▶ [Task objective]:
Copy everything in the rows below, from the line containing "Given: Open the Stuck orders tab" down to the line containing "tap(522, 301)", with both of those lines included.

Stored items:
________________________________________
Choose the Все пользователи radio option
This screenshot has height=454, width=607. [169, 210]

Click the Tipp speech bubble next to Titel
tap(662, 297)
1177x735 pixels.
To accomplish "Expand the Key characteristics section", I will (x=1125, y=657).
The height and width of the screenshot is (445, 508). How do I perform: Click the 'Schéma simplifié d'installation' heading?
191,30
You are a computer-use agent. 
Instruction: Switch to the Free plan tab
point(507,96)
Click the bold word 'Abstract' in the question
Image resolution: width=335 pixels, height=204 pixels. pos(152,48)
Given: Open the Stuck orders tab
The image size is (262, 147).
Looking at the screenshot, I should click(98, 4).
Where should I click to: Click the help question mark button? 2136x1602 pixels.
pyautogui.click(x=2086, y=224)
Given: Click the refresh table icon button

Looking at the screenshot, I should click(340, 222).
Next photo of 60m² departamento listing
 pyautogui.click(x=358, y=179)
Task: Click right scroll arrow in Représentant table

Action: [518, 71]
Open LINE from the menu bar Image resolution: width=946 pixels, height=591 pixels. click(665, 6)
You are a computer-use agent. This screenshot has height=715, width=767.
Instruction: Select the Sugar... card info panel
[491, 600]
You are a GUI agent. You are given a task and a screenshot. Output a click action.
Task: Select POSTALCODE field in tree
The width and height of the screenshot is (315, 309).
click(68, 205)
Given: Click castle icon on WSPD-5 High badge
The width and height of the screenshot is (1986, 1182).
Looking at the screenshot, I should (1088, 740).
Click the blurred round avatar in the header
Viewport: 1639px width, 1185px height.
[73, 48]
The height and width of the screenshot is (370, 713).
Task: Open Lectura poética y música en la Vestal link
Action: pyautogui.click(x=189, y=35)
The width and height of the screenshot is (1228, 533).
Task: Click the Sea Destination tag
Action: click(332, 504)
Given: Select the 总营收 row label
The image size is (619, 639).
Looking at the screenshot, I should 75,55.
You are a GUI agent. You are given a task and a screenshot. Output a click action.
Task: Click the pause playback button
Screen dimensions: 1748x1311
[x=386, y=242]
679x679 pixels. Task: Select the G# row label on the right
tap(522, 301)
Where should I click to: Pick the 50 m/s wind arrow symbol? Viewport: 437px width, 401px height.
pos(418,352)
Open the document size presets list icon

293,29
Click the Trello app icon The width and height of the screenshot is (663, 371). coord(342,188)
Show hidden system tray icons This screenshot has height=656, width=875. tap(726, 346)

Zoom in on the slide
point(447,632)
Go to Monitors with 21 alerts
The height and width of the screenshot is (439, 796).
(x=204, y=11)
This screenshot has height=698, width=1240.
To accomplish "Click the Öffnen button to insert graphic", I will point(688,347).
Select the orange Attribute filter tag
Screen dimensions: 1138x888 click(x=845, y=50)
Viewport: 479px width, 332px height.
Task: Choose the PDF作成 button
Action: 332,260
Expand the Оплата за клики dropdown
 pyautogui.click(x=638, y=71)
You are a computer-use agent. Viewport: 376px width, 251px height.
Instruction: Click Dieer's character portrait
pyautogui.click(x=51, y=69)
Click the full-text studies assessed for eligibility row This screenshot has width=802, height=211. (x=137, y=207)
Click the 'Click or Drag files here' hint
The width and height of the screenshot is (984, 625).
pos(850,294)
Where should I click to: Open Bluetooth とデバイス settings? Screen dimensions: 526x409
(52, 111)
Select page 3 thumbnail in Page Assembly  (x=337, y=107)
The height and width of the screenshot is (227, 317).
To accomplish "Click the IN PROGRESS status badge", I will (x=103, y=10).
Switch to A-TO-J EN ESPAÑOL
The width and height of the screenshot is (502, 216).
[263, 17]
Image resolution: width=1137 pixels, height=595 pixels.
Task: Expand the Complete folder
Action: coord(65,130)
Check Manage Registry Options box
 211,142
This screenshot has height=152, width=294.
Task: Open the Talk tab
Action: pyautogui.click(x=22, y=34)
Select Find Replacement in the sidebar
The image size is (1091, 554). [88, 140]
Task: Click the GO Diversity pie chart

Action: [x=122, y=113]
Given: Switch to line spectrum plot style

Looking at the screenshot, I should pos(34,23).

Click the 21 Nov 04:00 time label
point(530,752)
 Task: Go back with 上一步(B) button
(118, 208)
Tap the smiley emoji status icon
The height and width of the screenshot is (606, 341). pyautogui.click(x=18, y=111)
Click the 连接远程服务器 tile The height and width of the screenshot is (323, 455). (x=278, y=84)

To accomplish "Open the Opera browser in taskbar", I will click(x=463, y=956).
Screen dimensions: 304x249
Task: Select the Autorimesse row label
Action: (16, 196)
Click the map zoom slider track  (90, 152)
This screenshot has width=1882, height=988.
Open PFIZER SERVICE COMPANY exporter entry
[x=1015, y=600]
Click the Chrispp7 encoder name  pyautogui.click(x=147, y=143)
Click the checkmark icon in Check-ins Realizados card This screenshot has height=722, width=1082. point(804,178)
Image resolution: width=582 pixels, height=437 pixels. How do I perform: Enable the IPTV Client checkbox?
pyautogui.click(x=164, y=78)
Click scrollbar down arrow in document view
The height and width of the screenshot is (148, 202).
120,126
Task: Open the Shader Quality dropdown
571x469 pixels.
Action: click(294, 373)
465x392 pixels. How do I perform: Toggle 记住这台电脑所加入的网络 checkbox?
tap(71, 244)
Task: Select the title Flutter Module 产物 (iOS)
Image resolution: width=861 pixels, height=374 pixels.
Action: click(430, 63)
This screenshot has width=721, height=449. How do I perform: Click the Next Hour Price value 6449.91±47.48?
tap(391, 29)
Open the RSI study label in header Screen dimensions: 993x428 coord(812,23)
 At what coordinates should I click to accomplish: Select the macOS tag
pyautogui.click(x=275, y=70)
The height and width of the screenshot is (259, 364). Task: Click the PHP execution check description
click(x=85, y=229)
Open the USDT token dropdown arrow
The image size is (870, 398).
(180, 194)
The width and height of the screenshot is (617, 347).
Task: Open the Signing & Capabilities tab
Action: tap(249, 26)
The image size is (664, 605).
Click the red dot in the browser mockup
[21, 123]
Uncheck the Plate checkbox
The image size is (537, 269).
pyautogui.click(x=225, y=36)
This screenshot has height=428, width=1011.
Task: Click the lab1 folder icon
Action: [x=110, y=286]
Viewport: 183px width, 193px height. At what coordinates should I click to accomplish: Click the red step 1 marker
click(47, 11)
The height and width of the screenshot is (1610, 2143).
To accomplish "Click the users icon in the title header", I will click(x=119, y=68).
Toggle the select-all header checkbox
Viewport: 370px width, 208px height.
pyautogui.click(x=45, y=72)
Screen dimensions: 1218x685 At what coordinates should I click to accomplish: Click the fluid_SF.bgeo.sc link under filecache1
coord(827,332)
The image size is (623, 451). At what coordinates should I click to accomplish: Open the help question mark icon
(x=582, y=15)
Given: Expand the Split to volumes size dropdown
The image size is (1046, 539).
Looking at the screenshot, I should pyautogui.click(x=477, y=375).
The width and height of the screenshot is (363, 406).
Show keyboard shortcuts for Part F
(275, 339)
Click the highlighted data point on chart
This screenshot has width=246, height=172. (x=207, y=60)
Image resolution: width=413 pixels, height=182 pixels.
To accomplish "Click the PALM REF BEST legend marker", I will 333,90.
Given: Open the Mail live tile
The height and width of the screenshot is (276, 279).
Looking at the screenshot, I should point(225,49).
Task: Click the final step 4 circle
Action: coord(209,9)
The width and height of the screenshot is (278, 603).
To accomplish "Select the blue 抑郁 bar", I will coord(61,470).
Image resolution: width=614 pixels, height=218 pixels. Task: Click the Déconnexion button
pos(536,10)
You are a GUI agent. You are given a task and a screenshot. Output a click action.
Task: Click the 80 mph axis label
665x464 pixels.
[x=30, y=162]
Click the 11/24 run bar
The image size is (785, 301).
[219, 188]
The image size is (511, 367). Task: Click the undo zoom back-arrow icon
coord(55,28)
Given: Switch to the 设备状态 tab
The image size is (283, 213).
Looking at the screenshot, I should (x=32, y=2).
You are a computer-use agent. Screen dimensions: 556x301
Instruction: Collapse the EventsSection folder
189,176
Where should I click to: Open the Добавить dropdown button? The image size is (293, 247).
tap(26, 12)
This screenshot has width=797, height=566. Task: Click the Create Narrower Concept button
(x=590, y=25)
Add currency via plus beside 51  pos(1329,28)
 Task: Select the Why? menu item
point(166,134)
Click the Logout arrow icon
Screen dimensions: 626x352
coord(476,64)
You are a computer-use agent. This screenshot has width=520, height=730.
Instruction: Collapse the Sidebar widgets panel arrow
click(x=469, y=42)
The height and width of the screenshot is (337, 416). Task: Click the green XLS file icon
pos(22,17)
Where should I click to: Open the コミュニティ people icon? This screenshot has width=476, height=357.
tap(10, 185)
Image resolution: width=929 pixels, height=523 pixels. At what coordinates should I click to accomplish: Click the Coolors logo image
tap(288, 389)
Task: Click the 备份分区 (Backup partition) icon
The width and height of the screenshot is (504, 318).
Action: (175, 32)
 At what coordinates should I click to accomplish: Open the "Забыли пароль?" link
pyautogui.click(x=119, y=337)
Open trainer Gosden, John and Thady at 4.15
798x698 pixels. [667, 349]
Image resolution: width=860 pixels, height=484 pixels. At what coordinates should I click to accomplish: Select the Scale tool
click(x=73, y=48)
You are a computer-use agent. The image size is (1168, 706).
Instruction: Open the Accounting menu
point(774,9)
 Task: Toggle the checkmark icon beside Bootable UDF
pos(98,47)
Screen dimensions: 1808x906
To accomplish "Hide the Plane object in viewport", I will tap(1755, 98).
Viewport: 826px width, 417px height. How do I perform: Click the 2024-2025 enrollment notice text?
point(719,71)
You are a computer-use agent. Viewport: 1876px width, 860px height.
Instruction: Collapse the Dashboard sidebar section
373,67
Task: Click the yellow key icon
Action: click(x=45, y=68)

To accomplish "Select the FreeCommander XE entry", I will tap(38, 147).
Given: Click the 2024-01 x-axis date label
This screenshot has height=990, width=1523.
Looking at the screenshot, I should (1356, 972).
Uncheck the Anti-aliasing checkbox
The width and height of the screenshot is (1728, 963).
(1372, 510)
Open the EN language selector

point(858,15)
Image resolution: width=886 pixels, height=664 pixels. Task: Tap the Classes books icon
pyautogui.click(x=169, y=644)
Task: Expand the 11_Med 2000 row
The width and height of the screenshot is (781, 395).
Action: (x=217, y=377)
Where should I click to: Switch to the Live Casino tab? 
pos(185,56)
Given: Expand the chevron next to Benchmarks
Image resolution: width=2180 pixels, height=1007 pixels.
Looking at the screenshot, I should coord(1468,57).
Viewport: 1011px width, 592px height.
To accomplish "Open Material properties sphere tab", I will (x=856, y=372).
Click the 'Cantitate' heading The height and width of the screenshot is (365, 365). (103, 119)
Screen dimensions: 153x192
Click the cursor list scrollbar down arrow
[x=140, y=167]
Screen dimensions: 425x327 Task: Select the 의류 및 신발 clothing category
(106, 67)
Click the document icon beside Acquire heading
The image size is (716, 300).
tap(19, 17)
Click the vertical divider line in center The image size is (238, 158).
________________________________________
▶ [Response to this exercise]:
Given: Open the Stuck orders tab
The image size is (262, 147).
Looking at the screenshot, I should click(98, 4).
Where should I click to: Click the help question mark button? 2136x1602 pixels.
pyautogui.click(x=2086, y=224)
Given: Click the refresh table icon button

Looking at the screenshot, I should click(340, 222).
Next photo of 60m² departamento listing
 pyautogui.click(x=358, y=179)
Task: Click right scroll arrow in Représentant table

Action: [518, 71]
Open LINE from the menu bar Image resolution: width=946 pixels, height=591 pixels. click(665, 6)
You are a computer-use agent. This screenshot has height=715, width=767.
Instruction: Select the Sugar... card info panel
[491, 600]
You are a GUI agent. You are given a task and a screenshot. Output a click action.
Task: Select POSTALCODE field in tree
The width and height of the screenshot is (315, 309).
click(68, 205)
Given: Click castle icon on WSPD-5 High badge
The width and height of the screenshot is (1986, 1182).
Looking at the screenshot, I should (1088, 740).
Click the blurred round avatar in the header
Viewport: 1639px width, 1185px height.
[73, 48]
The height and width of the screenshot is (370, 713).
Task: Open Lectura poética y música en la Vestal link
Action: pyautogui.click(x=189, y=35)
The width and height of the screenshot is (1228, 533).
Task: Click the Sea Destination tag
Action: click(332, 504)
Given: Select the 总营收 row label
The image size is (619, 639).
Looking at the screenshot, I should 75,55.
You are a GUI agent. You are given a task and a screenshot. Output a click action.
Task: Click the pause playback button
Screen dimensions: 1748x1311
[x=386, y=242]
679x679 pixels. Task: Select the G# row label on the right
tap(522, 301)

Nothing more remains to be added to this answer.